**WHAT THE TASK REQUIRES**
Print out the data below in full, exactly as written.
+++ INPUT FOR THIS TASK
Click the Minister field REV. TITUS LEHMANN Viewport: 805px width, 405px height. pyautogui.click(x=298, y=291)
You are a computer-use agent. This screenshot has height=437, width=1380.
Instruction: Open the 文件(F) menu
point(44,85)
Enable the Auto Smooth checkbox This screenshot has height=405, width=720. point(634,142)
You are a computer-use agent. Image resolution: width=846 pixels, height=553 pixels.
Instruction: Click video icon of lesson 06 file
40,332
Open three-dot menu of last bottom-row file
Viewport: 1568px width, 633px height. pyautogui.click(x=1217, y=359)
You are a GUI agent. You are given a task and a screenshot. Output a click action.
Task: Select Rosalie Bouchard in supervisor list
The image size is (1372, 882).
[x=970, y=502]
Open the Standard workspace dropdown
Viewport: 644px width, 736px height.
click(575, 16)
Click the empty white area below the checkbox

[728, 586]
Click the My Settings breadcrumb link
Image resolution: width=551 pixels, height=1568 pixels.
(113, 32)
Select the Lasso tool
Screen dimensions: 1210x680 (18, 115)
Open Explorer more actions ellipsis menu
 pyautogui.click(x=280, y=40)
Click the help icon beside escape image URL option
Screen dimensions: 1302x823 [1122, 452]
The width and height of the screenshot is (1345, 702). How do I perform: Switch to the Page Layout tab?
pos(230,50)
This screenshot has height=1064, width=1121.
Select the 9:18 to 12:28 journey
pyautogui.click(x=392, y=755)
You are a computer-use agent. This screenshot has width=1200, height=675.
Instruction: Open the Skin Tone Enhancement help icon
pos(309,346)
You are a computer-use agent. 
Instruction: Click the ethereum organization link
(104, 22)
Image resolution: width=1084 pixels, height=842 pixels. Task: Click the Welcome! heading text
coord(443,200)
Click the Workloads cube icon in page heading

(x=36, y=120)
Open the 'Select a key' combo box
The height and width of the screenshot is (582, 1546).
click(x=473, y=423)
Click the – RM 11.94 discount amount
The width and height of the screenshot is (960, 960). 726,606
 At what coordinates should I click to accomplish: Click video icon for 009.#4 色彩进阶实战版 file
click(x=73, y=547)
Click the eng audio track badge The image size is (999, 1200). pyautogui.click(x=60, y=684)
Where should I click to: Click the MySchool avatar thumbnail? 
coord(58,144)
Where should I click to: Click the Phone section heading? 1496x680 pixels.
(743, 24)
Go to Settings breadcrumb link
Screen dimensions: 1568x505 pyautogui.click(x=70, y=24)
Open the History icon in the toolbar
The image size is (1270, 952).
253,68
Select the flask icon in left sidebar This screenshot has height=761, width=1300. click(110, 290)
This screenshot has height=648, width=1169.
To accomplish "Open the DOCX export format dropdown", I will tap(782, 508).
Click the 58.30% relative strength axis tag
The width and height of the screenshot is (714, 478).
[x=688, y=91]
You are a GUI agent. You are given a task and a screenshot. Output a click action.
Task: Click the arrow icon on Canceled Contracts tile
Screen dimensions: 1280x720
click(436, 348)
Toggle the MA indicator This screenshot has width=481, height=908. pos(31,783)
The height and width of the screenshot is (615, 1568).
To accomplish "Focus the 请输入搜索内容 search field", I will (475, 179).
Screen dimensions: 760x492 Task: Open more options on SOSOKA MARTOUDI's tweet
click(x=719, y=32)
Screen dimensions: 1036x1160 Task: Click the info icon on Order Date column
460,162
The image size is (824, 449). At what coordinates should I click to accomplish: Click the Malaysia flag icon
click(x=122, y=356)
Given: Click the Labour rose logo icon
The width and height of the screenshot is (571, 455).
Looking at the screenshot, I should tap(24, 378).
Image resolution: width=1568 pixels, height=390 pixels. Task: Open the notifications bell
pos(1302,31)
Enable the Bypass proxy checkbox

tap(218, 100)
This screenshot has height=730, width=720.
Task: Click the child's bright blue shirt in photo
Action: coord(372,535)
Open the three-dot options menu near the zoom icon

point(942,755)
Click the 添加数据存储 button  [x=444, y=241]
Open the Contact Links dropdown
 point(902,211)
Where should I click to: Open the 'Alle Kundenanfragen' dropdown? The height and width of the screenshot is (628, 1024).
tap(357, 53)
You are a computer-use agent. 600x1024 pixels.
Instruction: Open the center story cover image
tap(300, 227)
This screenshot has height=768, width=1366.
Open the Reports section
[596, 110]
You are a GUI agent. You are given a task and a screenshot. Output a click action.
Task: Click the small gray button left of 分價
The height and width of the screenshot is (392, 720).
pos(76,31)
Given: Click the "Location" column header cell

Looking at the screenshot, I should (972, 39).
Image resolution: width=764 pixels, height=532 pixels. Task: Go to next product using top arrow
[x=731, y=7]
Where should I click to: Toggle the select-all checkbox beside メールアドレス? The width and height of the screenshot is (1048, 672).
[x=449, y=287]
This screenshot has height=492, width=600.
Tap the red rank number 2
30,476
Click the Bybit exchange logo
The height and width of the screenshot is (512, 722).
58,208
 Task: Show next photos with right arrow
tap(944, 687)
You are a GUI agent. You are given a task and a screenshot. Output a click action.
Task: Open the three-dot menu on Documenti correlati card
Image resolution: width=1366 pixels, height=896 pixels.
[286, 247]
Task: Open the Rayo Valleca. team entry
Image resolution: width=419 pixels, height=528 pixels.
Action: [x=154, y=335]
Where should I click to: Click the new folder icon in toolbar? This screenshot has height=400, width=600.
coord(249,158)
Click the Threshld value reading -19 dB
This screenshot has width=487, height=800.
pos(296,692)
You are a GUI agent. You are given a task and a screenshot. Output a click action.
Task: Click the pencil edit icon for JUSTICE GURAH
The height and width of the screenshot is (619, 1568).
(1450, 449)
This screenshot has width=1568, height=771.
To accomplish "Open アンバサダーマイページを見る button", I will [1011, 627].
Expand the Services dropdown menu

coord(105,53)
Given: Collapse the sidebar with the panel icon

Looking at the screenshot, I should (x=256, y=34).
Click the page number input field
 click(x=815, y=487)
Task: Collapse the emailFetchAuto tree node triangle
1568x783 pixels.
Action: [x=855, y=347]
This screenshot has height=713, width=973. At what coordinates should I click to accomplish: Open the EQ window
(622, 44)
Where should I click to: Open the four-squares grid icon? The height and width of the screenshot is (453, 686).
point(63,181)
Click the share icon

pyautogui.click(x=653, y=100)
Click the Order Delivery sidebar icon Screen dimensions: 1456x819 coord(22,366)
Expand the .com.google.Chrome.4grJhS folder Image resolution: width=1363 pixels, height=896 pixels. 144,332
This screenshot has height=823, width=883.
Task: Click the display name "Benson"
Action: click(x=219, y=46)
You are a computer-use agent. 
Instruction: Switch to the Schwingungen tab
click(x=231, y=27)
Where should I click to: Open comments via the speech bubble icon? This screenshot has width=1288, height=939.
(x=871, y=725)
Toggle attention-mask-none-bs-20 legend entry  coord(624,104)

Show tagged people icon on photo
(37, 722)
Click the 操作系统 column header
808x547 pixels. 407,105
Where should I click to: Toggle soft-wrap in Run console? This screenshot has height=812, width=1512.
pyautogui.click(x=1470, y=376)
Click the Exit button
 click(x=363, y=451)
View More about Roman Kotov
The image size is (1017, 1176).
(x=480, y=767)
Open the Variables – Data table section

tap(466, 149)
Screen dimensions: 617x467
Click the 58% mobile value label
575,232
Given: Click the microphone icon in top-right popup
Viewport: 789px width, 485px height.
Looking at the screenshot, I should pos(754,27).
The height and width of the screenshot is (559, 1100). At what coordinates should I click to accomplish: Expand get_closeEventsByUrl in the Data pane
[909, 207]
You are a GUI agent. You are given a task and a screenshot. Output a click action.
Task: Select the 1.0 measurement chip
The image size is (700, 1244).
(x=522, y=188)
++++++
**SOLVED PROBLEM**
Click the Minister field REV. TITUS LEHMANN Viewport: 805px width, 405px height. pyautogui.click(x=298, y=291)
You are a computer-use agent. This screenshot has height=437, width=1380.
Instruction: Open the 文件(F) menu
point(44,85)
Enable the Auto Smooth checkbox This screenshot has height=405, width=720. point(634,142)
You are a computer-use agent. Image resolution: width=846 pixels, height=553 pixels.
Instruction: Click video icon of lesson 06 file
40,332
Open three-dot menu of last bottom-row file
Viewport: 1568px width, 633px height. pyautogui.click(x=1217, y=359)
You are a GUI agent. You are given a task and a screenshot. Output a click action.
Task: Select Rosalie Bouchard in supervisor list
The image size is (1372, 882).
[x=970, y=502]
Open the Standard workspace dropdown
Viewport: 644px width, 736px height.
click(575, 16)
Click the empty white area below the checkbox

[728, 586]
Click the My Settings breadcrumb link
Image resolution: width=551 pixels, height=1568 pixels.
(113, 32)
Select the Lasso tool
Screen dimensions: 1210x680 (18, 115)
Open Explorer more actions ellipsis menu
 pyautogui.click(x=280, y=40)
Click the help icon beside escape image URL option
Screen dimensions: 1302x823 [1122, 452]
The width and height of the screenshot is (1345, 702). How do I perform: Switch to the Page Layout tab?
pos(230,50)
This screenshot has height=1064, width=1121.
Select the 9:18 to 12:28 journey
pyautogui.click(x=392, y=755)
You are a computer-use agent. This screenshot has width=1200, height=675.
Instruction: Open the Skin Tone Enhancement help icon
pos(309,346)
You are a computer-use agent. 
Instruction: Click the ethereum organization link
(104, 22)
Image resolution: width=1084 pixels, height=842 pixels. Task: Click the Welcome! heading text
coord(443,200)
Click the Workloads cube icon in page heading

(x=36, y=120)
Open the 'Select a key' combo box
The height and width of the screenshot is (582, 1546).
click(x=473, y=423)
Click the – RM 11.94 discount amount
The width and height of the screenshot is (960, 960). 726,606
 At what coordinates should I click to accomplish: Click video icon for 009.#4 色彩进阶实战版 file
click(x=73, y=547)
Click the eng audio track badge The image size is (999, 1200). pyautogui.click(x=60, y=684)
Where should I click to: Click the MySchool avatar thumbnail? 
coord(58,144)
Where should I click to: Click the Phone section heading? 1496x680 pixels.
(743, 24)
Go to Settings breadcrumb link
Screen dimensions: 1568x505 pyautogui.click(x=70, y=24)
Open the History icon in the toolbar
The image size is (1270, 952).
253,68
Select the flask icon in left sidebar This screenshot has height=761, width=1300. click(110, 290)
This screenshot has height=648, width=1169.
To accomplish "Open the DOCX export format dropdown", I will tap(782, 508).
Click the 58.30% relative strength axis tag
The width and height of the screenshot is (714, 478).
[x=688, y=91]
You are a GUI agent. You are given a task and a screenshot. Output a click action.
Task: Click the arrow icon on Canceled Contracts tile
Screen dimensions: 1280x720
click(436, 348)
Toggle the MA indicator This screenshot has width=481, height=908. pos(31,783)
The height and width of the screenshot is (615, 1568).
To accomplish "Focus the 请输入搜索内容 search field", I will (475, 179).
Screen dimensions: 760x492 Task: Open more options on SOSOKA MARTOUDI's tweet
click(x=719, y=32)
Screen dimensions: 1036x1160 Task: Click the info icon on Order Date column
460,162
The image size is (824, 449). At what coordinates should I click to accomplish: Click the Malaysia flag icon
click(x=122, y=356)
Given: Click the Labour rose logo icon
The width and height of the screenshot is (571, 455).
Looking at the screenshot, I should tap(24, 378).
Image resolution: width=1568 pixels, height=390 pixels. Task: Open the notifications bell
pos(1302,31)
Enable the Bypass proxy checkbox

tap(218, 100)
This screenshot has height=730, width=720.
Task: Click the child's bright blue shirt in photo
Action: coord(372,535)
Open the three-dot options menu near the zoom icon

point(942,755)
Click the 添加数据存储 button  [x=444, y=241]
Open the Contact Links dropdown
 point(902,211)
Where should I click to: Open the 'Alle Kundenanfragen' dropdown? The height and width of the screenshot is (628, 1024).
tap(357, 53)
You are a computer-use agent. 600x1024 pixels.
Instruction: Open the center story cover image
tap(300, 227)
This screenshot has height=768, width=1366.
Open the Reports section
[596, 110]
You are a GUI agent. You are given a task and a screenshot. Output a click action.
Task: Click the small gray button left of 分價
The height and width of the screenshot is (392, 720).
pos(76,31)
Given: Click the "Location" column header cell

Looking at the screenshot, I should (972, 39).
Image resolution: width=764 pixels, height=532 pixels. Task: Go to next product using top arrow
[x=731, y=7]
Where should I click to: Toggle the select-all checkbox beside メールアドレス? The width and height of the screenshot is (1048, 672).
[x=449, y=287]
This screenshot has height=492, width=600.
Tap the red rank number 2
30,476
Click the Bybit exchange logo
The height and width of the screenshot is (512, 722).
58,208
 Task: Show next photos with right arrow
tap(944, 687)
You are a GUI agent. You are given a task and a screenshot. Output a click action.
Task: Open the three-dot menu on Documenti correlati card
Image resolution: width=1366 pixels, height=896 pixels.
[286, 247]
Task: Open the Rayo Valleca. team entry
Image resolution: width=419 pixels, height=528 pixels.
Action: [x=154, y=335]
Where should I click to: Click the new folder icon in toolbar? This screenshot has height=400, width=600.
coord(249,158)
Click the Threshld value reading -19 dB
This screenshot has width=487, height=800.
pos(296,692)
You are a GUI agent. You are given a task and a screenshot. Output a click action.
Task: Click the pencil edit icon for JUSTICE GURAH
The height and width of the screenshot is (619, 1568).
(1450, 449)
This screenshot has width=1568, height=771.
To accomplish "Open アンバサダーマイページを見る button", I will [1011, 627].
Expand the Services dropdown menu

coord(105,53)
Given: Collapse the sidebar with the panel icon

Looking at the screenshot, I should (x=256, y=34).
Click the page number input field
 click(x=815, y=487)
Task: Collapse the emailFetchAuto tree node triangle
1568x783 pixels.
Action: [x=855, y=347]
This screenshot has height=713, width=973. At what coordinates should I click to accomplish: Open the EQ window
(622, 44)
Where should I click to: Open the four-squares grid icon? The height and width of the screenshot is (453, 686).
point(63,181)
Click the share icon

pyautogui.click(x=653, y=100)
Click the Order Delivery sidebar icon Screen dimensions: 1456x819 coord(22,366)
Expand the .com.google.Chrome.4grJhS folder Image resolution: width=1363 pixels, height=896 pixels. 144,332
This screenshot has height=823, width=883.
Task: Click the display name "Benson"
Action: click(x=219, y=46)
You are a computer-use agent. 
Instruction: Switch to the Schwingungen tab
click(x=231, y=27)
Where should I click to: Open comments via the speech bubble icon? This screenshot has width=1288, height=939.
(x=871, y=725)
Toggle attention-mask-none-bs-20 legend entry  coord(624,104)

Show tagged people icon on photo
(37, 722)
Click the 操作系统 column header
808x547 pixels. 407,105
Where should I click to: Toggle soft-wrap in Run console? This screenshot has height=812, width=1512.
pyautogui.click(x=1470, y=376)
Click the Exit button
 click(x=363, y=451)
View More about Roman Kotov
The image size is (1017, 1176).
(x=480, y=767)
Open the Variables – Data table section

tap(466, 149)
Screen dimensions: 617x467
Click the 58% mobile value label
575,232
Given: Click the microphone icon in top-right popup
Viewport: 789px width, 485px height.
Looking at the screenshot, I should pos(754,27).
The height and width of the screenshot is (559, 1100). At what coordinates should I click to accomplish: Expand get_closeEventsByUrl in the Data pane
[909, 207]
You are a GUI agent. You are given a task and a screenshot. Output a click action.
Task: Select the 1.0 measurement chip
The image size is (700, 1244).
(x=522, y=188)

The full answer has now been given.